DATA FOR ANALYSIS:
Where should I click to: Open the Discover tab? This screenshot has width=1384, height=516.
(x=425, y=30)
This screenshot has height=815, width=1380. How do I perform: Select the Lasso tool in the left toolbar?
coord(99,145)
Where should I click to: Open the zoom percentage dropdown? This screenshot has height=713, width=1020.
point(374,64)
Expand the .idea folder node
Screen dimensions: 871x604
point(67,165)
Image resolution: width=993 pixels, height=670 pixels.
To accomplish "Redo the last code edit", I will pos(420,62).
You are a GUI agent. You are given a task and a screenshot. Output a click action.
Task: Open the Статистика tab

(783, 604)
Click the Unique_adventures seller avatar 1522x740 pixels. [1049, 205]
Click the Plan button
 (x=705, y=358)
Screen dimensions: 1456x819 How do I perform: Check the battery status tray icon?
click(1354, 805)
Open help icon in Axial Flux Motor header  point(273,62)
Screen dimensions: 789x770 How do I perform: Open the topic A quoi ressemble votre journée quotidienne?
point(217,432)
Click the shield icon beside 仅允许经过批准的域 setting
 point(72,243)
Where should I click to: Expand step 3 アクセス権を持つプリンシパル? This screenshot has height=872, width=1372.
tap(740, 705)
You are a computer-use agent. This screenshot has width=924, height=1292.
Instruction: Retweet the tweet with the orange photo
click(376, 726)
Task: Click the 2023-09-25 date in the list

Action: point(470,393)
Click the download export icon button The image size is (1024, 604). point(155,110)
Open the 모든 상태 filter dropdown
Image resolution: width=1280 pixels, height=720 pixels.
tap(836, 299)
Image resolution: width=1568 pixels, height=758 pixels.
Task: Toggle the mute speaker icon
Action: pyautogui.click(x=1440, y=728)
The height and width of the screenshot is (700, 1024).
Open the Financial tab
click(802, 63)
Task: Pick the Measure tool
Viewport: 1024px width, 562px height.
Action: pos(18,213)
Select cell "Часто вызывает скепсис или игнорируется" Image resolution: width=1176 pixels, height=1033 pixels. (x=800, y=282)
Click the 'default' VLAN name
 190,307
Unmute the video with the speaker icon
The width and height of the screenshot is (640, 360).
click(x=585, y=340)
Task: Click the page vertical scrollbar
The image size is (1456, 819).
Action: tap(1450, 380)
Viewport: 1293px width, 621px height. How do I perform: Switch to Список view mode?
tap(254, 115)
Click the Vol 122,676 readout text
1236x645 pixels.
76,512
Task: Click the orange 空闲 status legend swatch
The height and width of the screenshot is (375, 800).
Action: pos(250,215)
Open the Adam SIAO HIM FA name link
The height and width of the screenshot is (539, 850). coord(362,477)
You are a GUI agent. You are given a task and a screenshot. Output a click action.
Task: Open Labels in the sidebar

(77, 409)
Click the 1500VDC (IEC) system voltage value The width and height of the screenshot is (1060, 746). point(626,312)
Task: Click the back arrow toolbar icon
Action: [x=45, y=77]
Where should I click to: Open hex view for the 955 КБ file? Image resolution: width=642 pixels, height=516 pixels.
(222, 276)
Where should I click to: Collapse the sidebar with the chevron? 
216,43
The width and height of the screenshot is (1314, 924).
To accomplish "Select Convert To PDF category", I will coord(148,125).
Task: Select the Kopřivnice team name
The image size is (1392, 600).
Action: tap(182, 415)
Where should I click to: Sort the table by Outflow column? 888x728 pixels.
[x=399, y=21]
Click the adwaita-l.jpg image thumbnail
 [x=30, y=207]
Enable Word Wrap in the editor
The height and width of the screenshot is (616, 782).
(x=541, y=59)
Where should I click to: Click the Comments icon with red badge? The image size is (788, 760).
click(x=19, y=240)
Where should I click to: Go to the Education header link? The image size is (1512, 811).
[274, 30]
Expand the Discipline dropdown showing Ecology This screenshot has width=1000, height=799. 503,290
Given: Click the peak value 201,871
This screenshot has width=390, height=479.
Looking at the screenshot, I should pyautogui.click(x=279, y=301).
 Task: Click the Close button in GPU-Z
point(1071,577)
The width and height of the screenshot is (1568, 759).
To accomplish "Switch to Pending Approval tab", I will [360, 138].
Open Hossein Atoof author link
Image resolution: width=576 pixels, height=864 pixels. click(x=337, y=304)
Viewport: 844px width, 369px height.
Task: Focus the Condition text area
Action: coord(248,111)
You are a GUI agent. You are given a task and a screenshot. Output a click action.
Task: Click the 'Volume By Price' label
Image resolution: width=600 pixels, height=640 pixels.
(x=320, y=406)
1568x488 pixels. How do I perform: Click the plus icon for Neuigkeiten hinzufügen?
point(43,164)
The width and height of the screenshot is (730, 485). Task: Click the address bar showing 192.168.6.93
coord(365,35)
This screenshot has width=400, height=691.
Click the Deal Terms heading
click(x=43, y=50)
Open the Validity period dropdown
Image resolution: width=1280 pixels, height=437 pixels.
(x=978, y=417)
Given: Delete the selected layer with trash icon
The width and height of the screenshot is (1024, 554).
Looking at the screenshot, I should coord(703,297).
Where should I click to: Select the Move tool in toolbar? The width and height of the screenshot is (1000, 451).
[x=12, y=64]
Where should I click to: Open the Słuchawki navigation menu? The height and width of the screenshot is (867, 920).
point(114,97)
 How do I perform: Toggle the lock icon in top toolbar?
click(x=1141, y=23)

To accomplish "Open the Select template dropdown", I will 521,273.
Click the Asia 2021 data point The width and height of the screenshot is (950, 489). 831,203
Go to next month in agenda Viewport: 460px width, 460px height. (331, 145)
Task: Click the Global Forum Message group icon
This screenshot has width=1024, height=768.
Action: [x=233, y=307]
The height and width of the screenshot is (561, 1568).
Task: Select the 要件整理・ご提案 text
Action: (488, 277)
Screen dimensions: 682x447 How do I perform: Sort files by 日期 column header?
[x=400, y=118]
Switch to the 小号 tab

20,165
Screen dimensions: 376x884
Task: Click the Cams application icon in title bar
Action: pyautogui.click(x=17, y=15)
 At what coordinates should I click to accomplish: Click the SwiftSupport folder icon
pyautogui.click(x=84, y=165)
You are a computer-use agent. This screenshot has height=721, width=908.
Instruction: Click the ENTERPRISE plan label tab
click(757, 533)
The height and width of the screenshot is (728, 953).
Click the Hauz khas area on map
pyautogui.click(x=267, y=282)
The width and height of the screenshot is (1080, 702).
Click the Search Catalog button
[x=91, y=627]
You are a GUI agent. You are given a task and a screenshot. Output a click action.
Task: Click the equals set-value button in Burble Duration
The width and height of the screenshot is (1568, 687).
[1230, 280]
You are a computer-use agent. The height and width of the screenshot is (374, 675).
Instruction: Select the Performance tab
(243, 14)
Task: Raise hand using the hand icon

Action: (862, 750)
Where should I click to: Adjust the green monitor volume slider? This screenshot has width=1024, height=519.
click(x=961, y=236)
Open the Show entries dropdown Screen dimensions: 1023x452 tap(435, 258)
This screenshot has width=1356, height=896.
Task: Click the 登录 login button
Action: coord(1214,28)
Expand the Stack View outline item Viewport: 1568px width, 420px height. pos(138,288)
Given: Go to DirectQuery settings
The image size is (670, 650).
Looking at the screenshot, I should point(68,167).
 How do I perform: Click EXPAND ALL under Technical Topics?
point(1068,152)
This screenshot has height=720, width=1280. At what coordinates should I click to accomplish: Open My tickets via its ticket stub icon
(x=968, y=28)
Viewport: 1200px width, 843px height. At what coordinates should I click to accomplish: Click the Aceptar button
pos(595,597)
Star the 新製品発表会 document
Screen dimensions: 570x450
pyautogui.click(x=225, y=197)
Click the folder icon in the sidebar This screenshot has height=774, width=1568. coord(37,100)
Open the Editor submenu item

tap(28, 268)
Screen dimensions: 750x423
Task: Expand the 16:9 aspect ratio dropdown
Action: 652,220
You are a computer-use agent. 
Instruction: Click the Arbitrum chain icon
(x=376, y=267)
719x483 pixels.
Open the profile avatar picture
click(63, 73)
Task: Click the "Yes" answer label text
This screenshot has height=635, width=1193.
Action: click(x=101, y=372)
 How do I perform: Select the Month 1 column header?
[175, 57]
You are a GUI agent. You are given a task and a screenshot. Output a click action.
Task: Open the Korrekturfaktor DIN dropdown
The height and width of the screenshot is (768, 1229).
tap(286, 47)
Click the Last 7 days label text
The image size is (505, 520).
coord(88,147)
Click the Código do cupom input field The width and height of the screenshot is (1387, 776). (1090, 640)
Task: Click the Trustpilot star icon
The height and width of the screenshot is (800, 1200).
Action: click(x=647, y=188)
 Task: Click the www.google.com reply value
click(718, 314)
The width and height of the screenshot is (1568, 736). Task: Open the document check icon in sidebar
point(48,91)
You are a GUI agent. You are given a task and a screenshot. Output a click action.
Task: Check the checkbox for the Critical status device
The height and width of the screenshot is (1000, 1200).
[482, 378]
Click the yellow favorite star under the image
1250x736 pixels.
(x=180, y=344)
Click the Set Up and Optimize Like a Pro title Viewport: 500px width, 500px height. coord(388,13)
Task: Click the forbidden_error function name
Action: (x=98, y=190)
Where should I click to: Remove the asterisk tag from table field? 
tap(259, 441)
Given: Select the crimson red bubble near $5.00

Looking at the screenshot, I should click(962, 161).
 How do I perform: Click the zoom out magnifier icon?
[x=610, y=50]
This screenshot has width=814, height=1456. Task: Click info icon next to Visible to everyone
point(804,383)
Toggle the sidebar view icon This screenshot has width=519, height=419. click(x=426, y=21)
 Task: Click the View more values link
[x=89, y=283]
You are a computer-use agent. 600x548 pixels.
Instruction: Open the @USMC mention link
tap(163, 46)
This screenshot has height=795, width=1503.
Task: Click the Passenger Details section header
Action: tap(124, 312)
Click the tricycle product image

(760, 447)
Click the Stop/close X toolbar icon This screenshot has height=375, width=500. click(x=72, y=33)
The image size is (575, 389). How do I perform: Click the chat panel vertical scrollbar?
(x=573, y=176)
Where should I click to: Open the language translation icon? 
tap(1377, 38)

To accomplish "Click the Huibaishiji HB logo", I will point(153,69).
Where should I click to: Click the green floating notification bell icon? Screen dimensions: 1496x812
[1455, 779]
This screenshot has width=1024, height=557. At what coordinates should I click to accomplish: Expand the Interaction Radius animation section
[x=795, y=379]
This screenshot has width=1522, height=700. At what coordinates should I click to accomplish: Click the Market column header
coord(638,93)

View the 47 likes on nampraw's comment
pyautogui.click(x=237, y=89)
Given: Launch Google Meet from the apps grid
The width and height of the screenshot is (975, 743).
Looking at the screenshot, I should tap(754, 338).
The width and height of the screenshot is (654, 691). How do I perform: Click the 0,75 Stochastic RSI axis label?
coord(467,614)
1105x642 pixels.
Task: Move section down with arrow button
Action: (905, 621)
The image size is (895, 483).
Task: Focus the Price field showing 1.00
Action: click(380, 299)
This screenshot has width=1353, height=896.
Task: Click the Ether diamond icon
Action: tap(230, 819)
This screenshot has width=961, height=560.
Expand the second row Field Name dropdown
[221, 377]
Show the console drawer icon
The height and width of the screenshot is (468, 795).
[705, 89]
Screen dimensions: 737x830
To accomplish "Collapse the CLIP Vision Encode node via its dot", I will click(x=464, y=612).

DIRECTIONS:
Copy every line of the records above that contains "computer".

ANSWER:
You are a computer-use agent. This screenshot has width=924, height=1292.
You are a computer-use agent. This screenshot has height=721, width=908.
You are a computer-use agent. The height and width of the screenshot is (374, 675).
You are a computer-use agent. 
You are a computer-use agent. 600x548 pixels.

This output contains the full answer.